About

Mission Statement

The Australasian College of Asian Aesthetics (ACAA) was set up primarily to educate registered medical practitioners in cosmetic medicine and non-surgical rejuvenation techniques. There is recognition of a growing Asian demographic in the Australian community who have specific aesthetic needs which may not be met by classical training in the field. The courses offered by ACAA are designed by practicing cosmetic physicians who treat a high proportion of Asian patients. The emphasis is on practical application of cosmetic medicine and evidence based practice, with interactive and small group hands-on learning. Only trainees who have progressed through the basic courses satisfactorily will be eligible for the advanced Asian aesthetic modules.

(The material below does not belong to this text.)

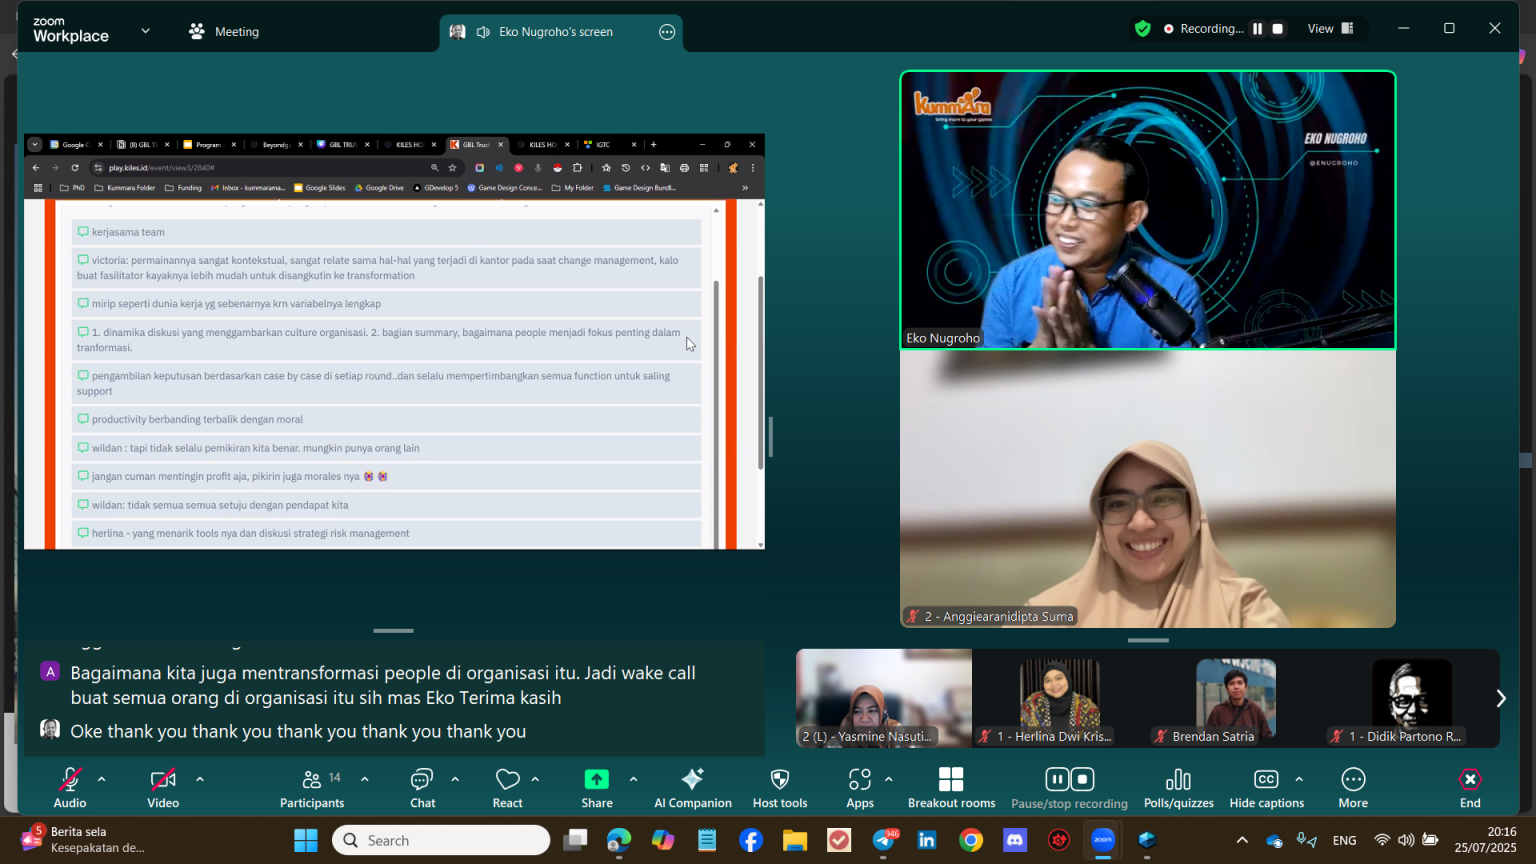Open the Chat panel

[x=422, y=787]
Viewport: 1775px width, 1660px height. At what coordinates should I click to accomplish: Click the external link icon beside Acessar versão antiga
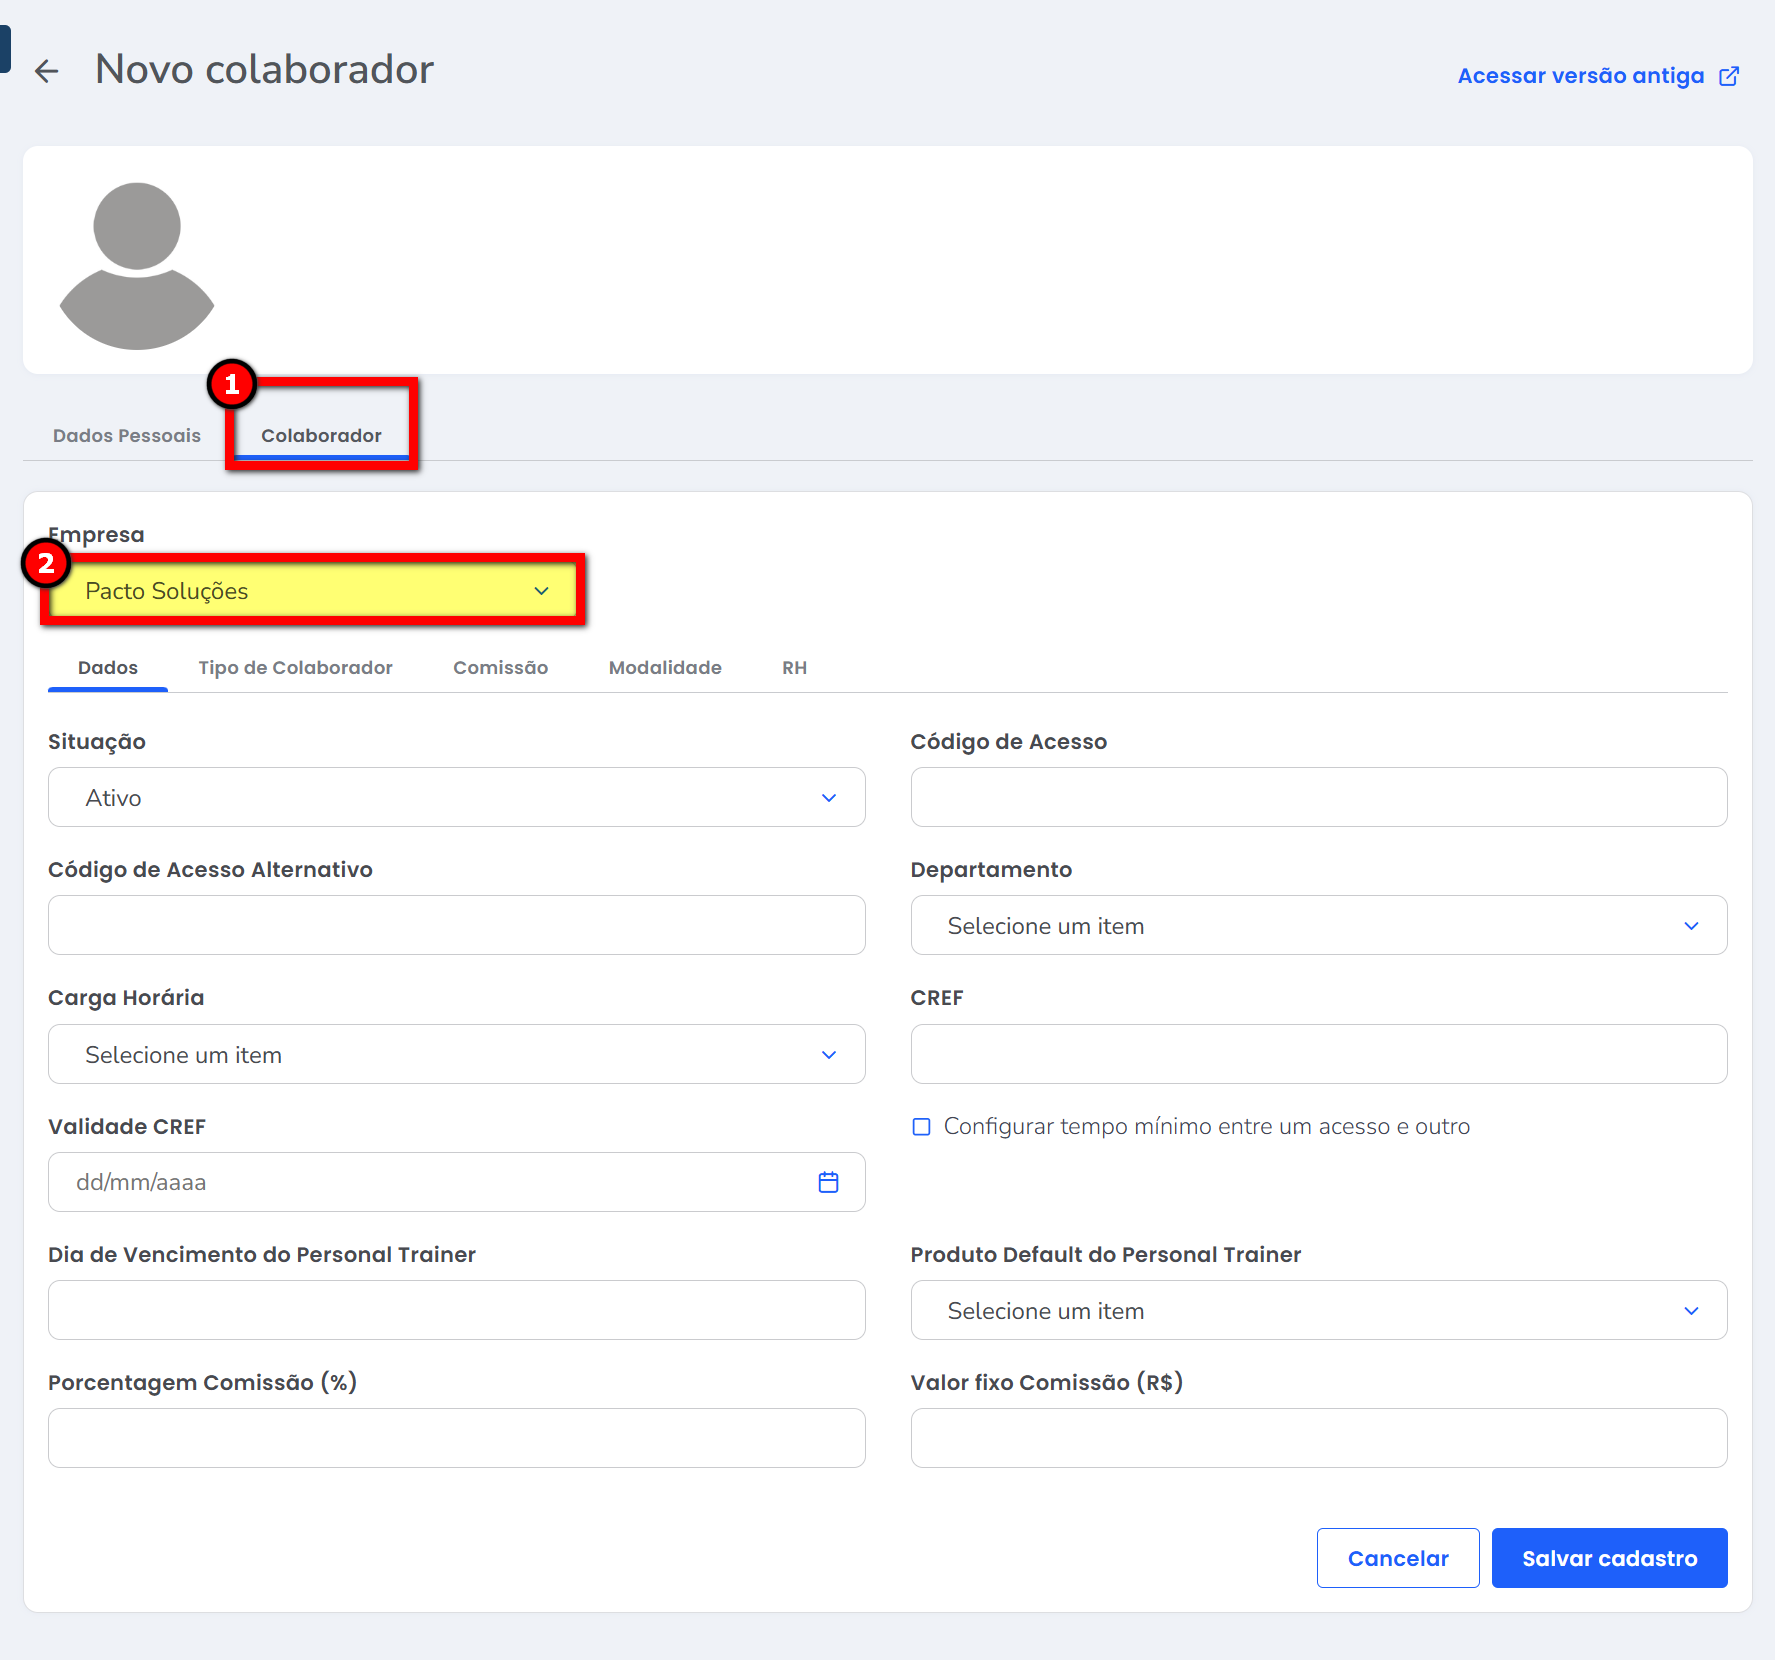coord(1729,76)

“Enhancing Beauty Safely and Ethically, Achieving Greater Heights in Cosmetic Practice.”
– Australasian College of Asian Aesthetics

ACAA does not recommend the use of teleconferencing patient consultations in cosmetic practice. ACAA aims to develop a public education stream raising awareness of safety standards in cosmetic practice across the Australian community.

Background

The “Global Cosmetic Surgery & Services Market Analysis 2015-2019” estimated that the global cosmetic industry was worth $20 billion dollars in 2015, and is set to rise to $27 billion by 2019 [1]. There is dominance of non-surgical treatments in Australia, which is classified into three major categories namely cosmetic injectables, energy based devices and active cosmetics, worth an estimated $1 billion in 2016 alone [2]. The lucrative nature of this industry has led to a corresponding increase in non-medical commercial entities, which largely employ medical practitioners who oversee procedures off-site [4,5].

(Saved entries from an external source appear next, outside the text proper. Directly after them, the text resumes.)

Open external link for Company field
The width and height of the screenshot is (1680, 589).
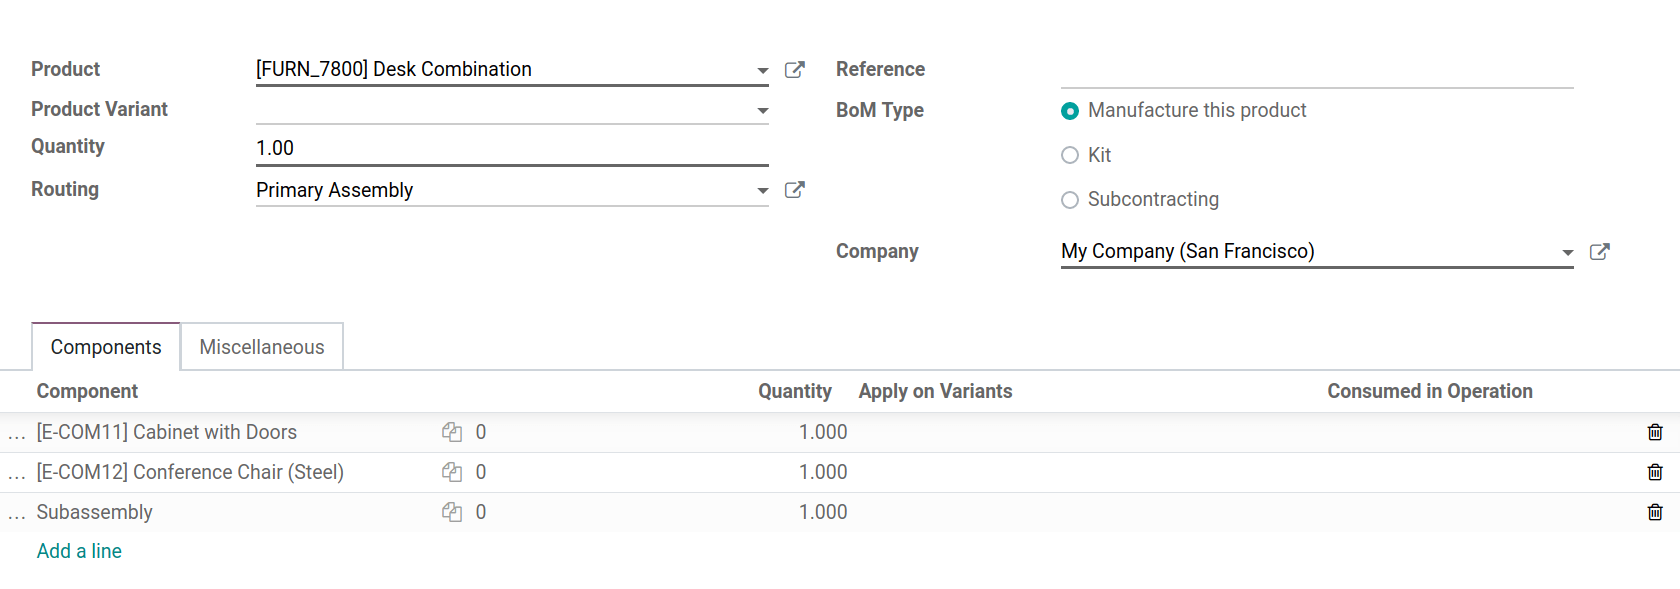pyautogui.click(x=1599, y=252)
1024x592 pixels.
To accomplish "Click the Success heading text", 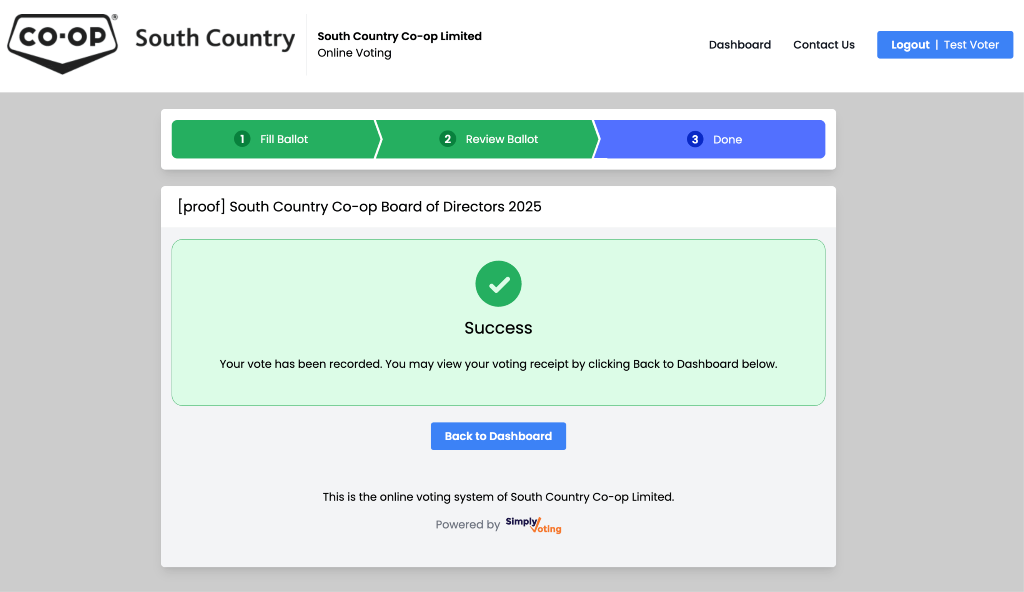I will 498,328.
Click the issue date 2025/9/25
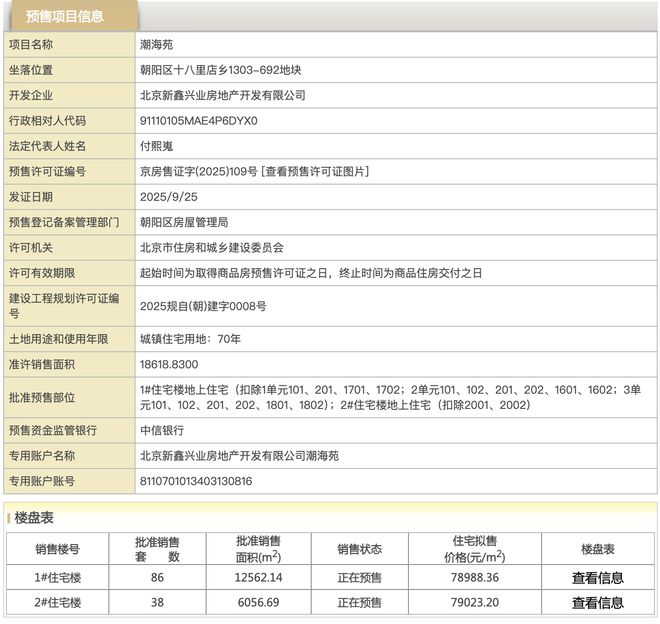Screen dimensions: 660x624 click(x=169, y=196)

The injection of anti-wrinkle and dermal filler injections are often performed by paramedical staff who are not trained in dealing with adverse events requiring time critical emergency management, in unsupported surroundings without resuscitation equipment [3,4]. Energy based devices are not regulated in New South Wales, with unqualified operators performing treatments at great public risk, also in unsupported surroundings [4]. Active cosmetics, or cosmeceuticals, while less risky, may give rise to chronic skin problems including skin sensitivity, dermatitis and pigmentation issues [6].

Doctors who are appropriately trained in cosmetic medicine will provide a value-added service with high patient satisfaction rates, and be able to manage any complications in a timely fashion thereby reducing risk [5]. An independently accredited training program with application of stringent practice standards, compliance with legal and professional regulations as well as competency assessments is essential for public safety [5]. Further research and development of non-surgical technologies is also essential as demand escalates in this highly satisfying though competitive field [7].

References:

  1. Forbes. 2016. Meet The Australian Cosmetic Clinic Chain Revolutionizing The Franchise Model.
  2. Research and Market . 2015. Global Cosmetic Surgery and Service Market Report 2015-2019.
  3. Professional Beauty. 2015. Warning! The ACCS advises against home-based cosmetic injectables.
  4. The Royal Australian College of General Practitioners. 2015. RACGP Submission on Registered Medical Practitioners Who Provide Cosmetic Medical and Surgical Procedures.
  5. Medical Board of Australia. 2015. Medical Board Submission Registered medical practitioners providing cosmetic medical and surgical procedures.
  6. 2011. Cosmetic Dermatology: Products and Procedures. 1 Edition. Wiley-Blackwell. Editted by Zoe Drahlos.
  7. 2011. Media Release, Cosmetic Physicians Society Australasia.